マッドマックスと不思議感の融合

拙い感想ですが、失礼いたします。

最初にタイトルを見た時にテッド・チャン氏のSF作品である『あなたの人生の物語』を思い出しました。そんな事が読み始めた理由です。

本来は始まったばかりの連載作品はほとんど読まない性質の人間です。
ですが、この作品は『他と匂いが違う』というオーラを最初から出していました。

この作品は異世界ファンタジーであるのに、何となくSF感が漂い、それでいて魔法と魔物と環境に関する表現はやはりファンタジーである、という不思議な読み味の物語であると感じました。

主役はマッドマックスの世界観から抜け出てきた男。

文明が終焉し、殺伐とした生活と不味い食事に慣れ、諦観にまみれた主人公に対し、異世界は貧しくともまともな食事と、滅んでいない厳しくとも豊かな自然で出迎えます。

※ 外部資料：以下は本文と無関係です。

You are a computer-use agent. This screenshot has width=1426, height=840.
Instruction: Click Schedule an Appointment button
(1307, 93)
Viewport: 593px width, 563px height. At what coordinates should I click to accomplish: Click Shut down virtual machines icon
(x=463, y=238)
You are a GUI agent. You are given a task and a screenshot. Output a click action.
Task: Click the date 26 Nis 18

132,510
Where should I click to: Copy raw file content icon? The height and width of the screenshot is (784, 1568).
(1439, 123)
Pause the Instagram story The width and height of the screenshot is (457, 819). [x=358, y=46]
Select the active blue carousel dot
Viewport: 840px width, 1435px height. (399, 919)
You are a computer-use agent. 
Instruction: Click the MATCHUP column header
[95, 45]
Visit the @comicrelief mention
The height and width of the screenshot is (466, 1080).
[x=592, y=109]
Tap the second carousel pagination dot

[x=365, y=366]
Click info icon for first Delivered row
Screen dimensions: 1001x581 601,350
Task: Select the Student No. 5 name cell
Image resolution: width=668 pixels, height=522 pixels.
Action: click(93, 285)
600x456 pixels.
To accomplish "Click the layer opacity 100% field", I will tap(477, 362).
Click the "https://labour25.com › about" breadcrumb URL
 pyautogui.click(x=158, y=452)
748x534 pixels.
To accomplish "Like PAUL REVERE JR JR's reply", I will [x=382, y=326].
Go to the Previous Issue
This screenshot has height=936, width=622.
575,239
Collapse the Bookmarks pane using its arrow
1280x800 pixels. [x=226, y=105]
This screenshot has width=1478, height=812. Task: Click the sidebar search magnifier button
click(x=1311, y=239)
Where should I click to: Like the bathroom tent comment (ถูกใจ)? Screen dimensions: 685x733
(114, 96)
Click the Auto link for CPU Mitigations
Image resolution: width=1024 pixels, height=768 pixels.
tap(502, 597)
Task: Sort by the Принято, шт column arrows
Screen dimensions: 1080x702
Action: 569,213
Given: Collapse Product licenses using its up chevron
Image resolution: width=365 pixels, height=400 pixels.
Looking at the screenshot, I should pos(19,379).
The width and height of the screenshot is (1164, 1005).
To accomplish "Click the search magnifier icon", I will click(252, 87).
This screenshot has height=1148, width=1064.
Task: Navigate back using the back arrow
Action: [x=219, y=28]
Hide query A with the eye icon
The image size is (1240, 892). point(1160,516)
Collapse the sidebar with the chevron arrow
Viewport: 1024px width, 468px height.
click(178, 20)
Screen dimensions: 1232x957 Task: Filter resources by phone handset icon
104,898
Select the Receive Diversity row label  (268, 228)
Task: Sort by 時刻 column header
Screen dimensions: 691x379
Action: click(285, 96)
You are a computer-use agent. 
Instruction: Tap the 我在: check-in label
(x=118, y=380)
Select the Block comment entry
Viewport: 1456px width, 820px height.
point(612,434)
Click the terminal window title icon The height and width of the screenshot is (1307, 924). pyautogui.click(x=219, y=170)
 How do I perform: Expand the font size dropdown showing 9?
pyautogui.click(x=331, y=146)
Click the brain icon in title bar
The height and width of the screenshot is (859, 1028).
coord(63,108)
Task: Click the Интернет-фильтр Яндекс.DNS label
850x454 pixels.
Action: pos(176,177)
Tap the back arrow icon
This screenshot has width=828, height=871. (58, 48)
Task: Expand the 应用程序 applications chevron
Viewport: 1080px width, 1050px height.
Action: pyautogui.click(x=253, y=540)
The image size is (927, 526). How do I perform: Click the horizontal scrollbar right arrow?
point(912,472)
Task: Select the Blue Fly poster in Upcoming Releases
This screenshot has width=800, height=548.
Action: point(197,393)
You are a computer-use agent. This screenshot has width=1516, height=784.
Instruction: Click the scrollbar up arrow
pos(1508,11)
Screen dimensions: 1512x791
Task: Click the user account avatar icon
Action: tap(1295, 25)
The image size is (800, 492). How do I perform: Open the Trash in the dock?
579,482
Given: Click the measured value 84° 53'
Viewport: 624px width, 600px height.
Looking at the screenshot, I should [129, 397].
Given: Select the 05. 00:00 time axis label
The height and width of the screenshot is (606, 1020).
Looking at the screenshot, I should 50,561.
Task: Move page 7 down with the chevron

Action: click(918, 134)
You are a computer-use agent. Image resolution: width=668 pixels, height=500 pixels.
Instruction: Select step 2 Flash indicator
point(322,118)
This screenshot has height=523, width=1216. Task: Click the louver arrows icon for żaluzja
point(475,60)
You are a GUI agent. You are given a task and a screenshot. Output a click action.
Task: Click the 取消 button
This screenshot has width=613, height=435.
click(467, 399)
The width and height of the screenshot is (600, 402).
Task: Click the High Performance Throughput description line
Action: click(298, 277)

男は言語は通じるもののチート無し。されど自身の半生で鍛えた技術を持ち、手持ちの武器で重金属弾をぶっぱなします。
高威力の弾丸が相手にめり込む描写は重いですが、相棒の少女が放つ魔法もまた単純な火力ではない存在感を持っています。

常在戦場の男と、慣れているが故に油断は無い相棒の少女。主要人物の対比も魅力的に映りました。

どちらの世界も我々のソレとは異なる世界であり、そして描かれ方に雰囲気があるために、他の異世界転生サバイバル作品とは違う趣を醸し出すのでしょう。

続きの気になる作品です。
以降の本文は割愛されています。